Ash Wednesday (March 1) Sermon

Paradoxes
A reflection by Rev. Dr. Thom Bower
For Ash Wednesday 2017
Based on Joel 2:1-2, 12-17, Psalm 51, and Matthew 6:1-6, 16-21

Lent is a time of paradoxes. Over and over again in Lent we’re asked to hold two truthful things together, two things that do not cancel each other out, but these two things cannot be reconciled.

We are asked to be diligent by giving up those things which distract us from being faithful, and we are not to look sorrowful or sad because they are not part of our lives. We are asked to fast and to encourage one another in acts of faith, and yet we are to keep those acts secret even from one another so that we do not run the risk of boasting about how good we are.

We are told to expect the Day of the Lord, the time when the Messiah will return, when we will see Christ come again, and we are also told to remain diligent on our tasks as people of faith because we cannot know when the Day of the Lord will occur. We are to look forward to the day of judgment at the end of time, a time when God’s justice will be handed out, when some will be punished and others rewarded; and yet we are told to be cautious in hoping for that day because we cannot be sure on which side we will be: the side that justice decrees needs correction and punishment or the side that is granted reward through grace.

We are told to admit to God we do not always know God’s presence, and we are also told that we are to always seek God’s presence.

We are asked to be sincere in examining ourselves, sincere in naming our sins, sincere in committing ourselves to do better, and at the same time to not succumb to somber unhappiness – instead we are to live with joyous exuberance because we are seeking the presence of God.

On Ash Wednesday the dark crosses borne on our foreheads remind us of the paradoxes of faith. We were created by God with a potential to make bad decisions as well as good ones.
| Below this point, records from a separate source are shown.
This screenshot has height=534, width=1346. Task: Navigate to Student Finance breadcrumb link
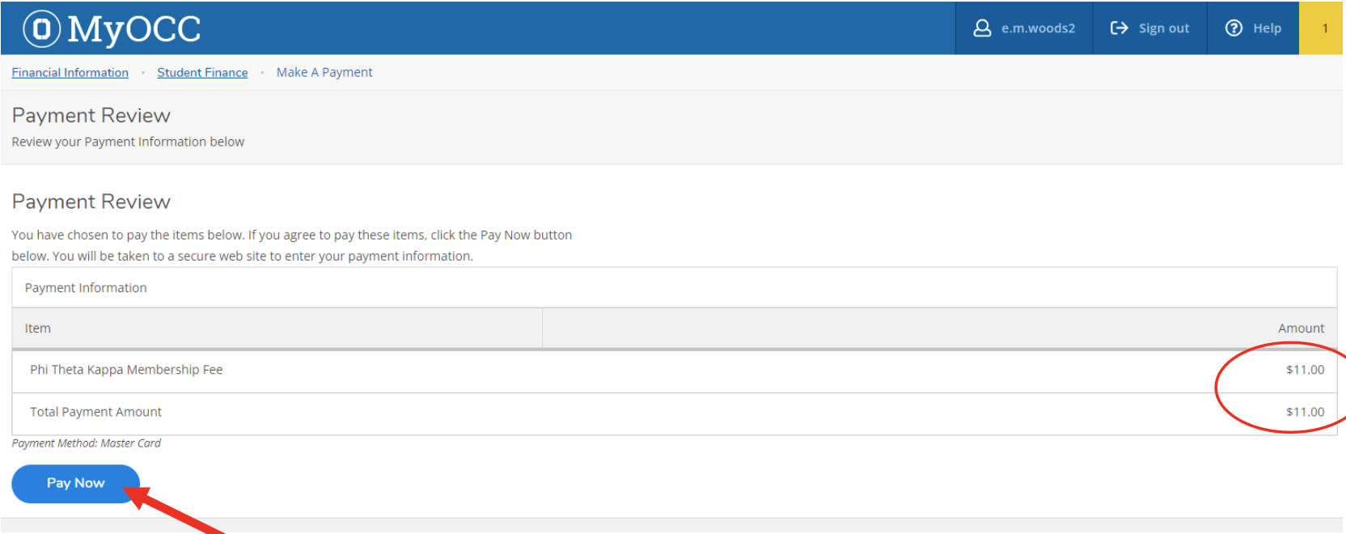(202, 73)
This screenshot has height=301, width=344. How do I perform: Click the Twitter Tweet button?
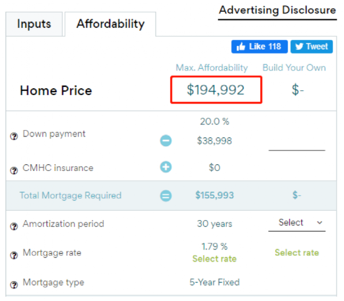pos(312,47)
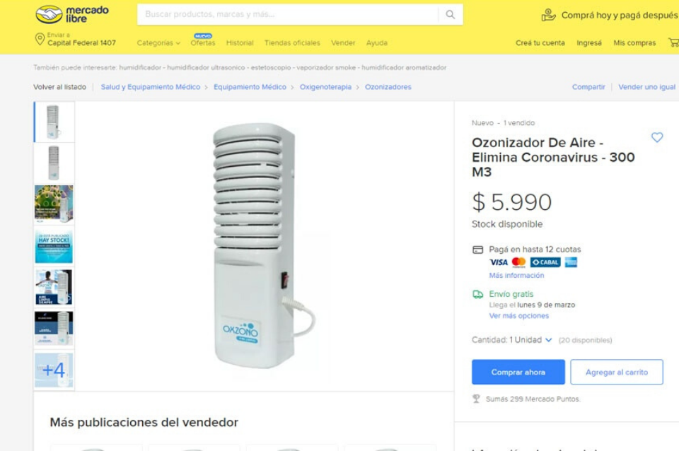Click the credit card payment icon
Viewport: 679px width, 451px height.
[x=477, y=250]
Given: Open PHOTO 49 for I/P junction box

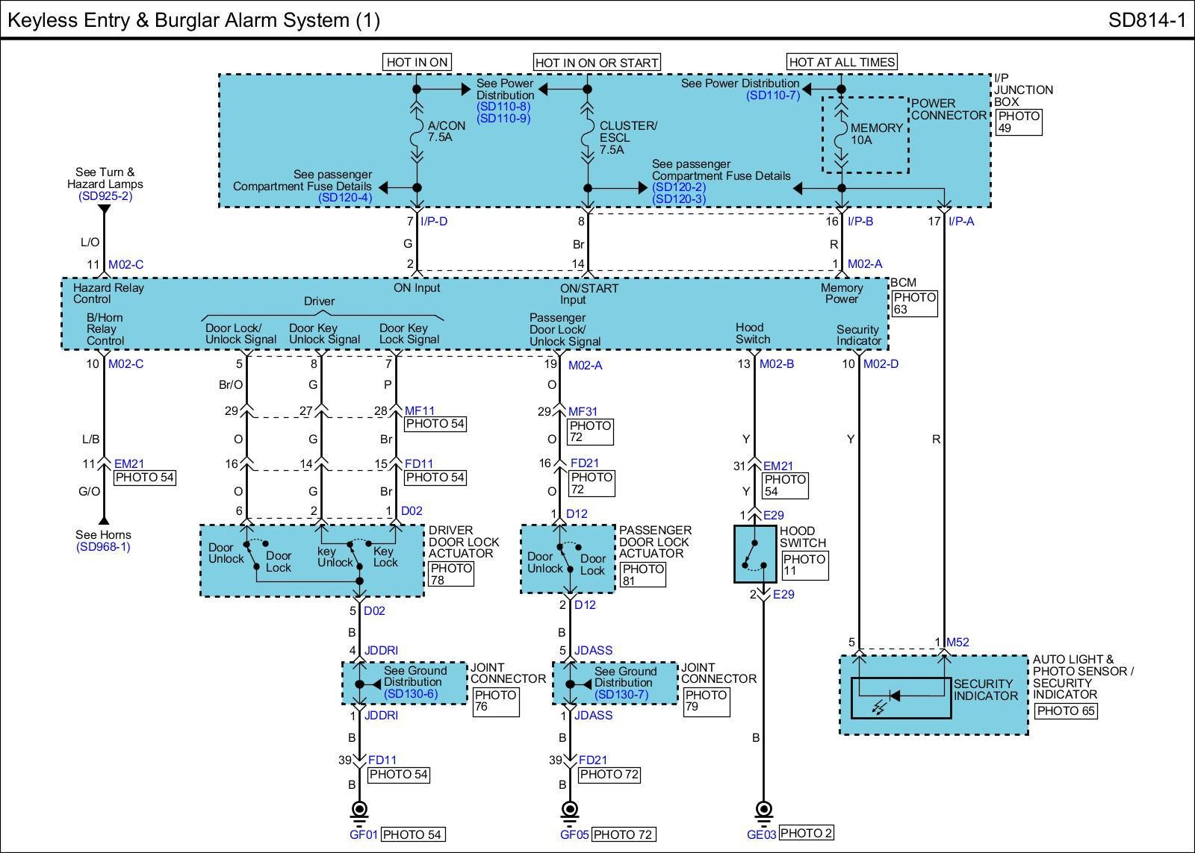Looking at the screenshot, I should coord(1019,122).
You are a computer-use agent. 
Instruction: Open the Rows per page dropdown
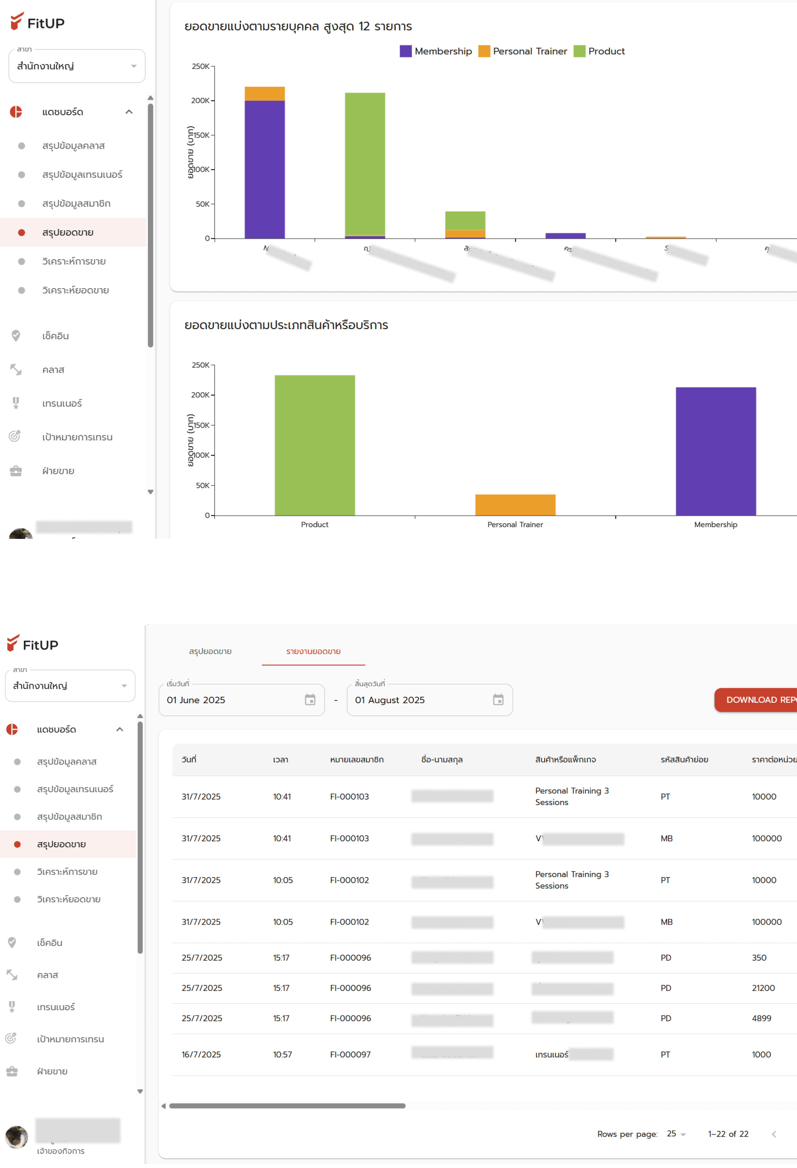[676, 1134]
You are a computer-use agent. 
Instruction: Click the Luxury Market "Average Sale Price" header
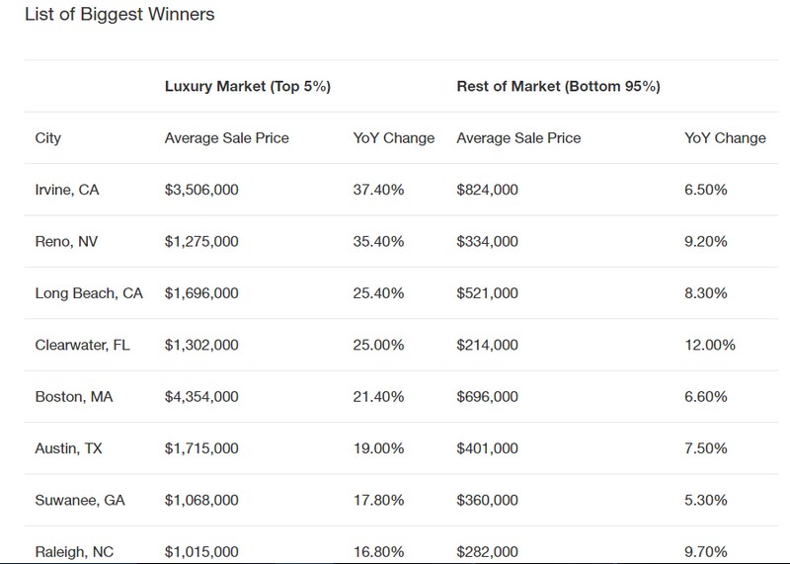[x=226, y=138]
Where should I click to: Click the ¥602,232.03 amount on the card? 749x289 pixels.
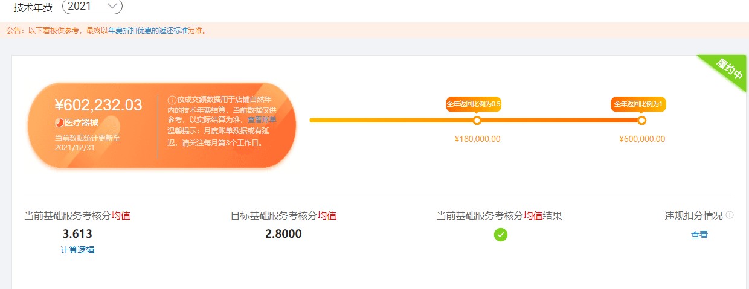[98, 105]
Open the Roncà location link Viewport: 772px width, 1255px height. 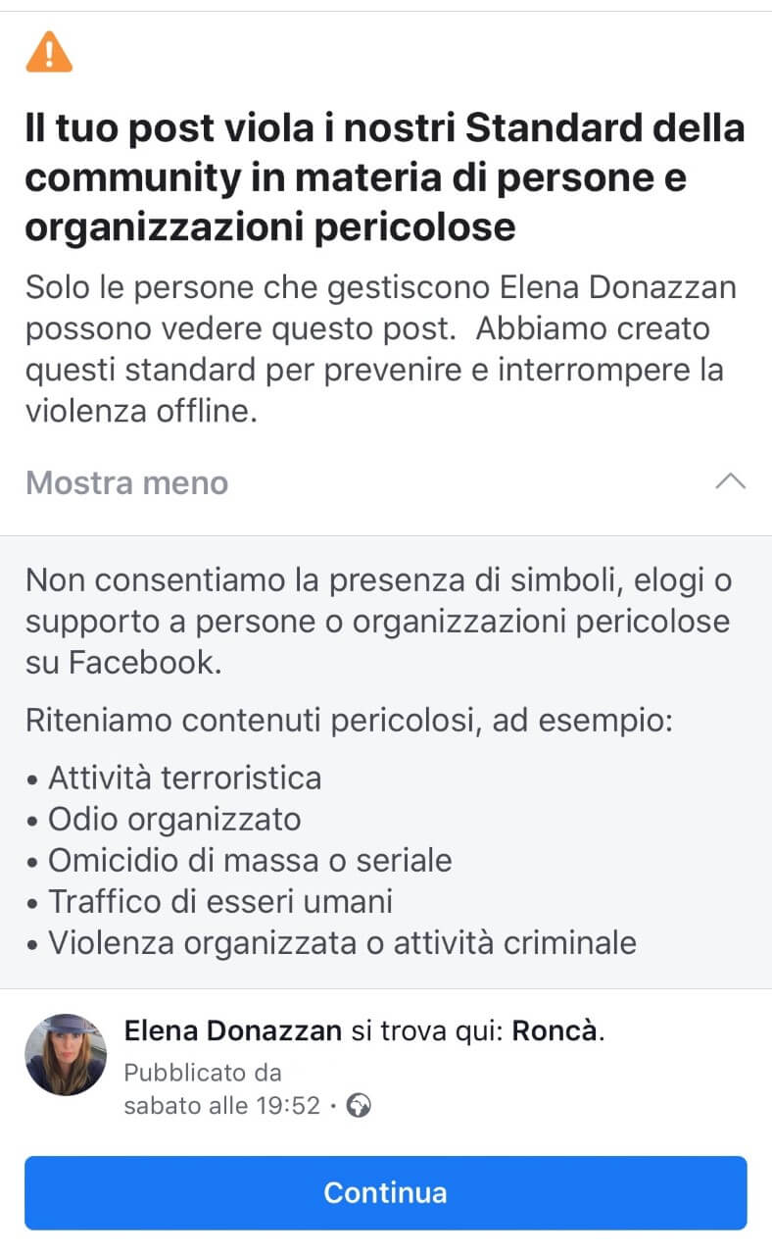pyautogui.click(x=554, y=1031)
We pause on our way to an encounter with God to assess the substance of our lives. God is eager for us to travel a new direction, and will help us make the turn setting us in the right direction. God longs for and patiently waits for the moment when all people will experience the Day of the Lord as the beginning of an eternal festival of light and joy.

So, as we become marked people, let us allow the crosses that mark us enable us to walk confidently with a quiet joy, even when thoughts concerning the cost of our repentance and salvation cause us to walk somberly.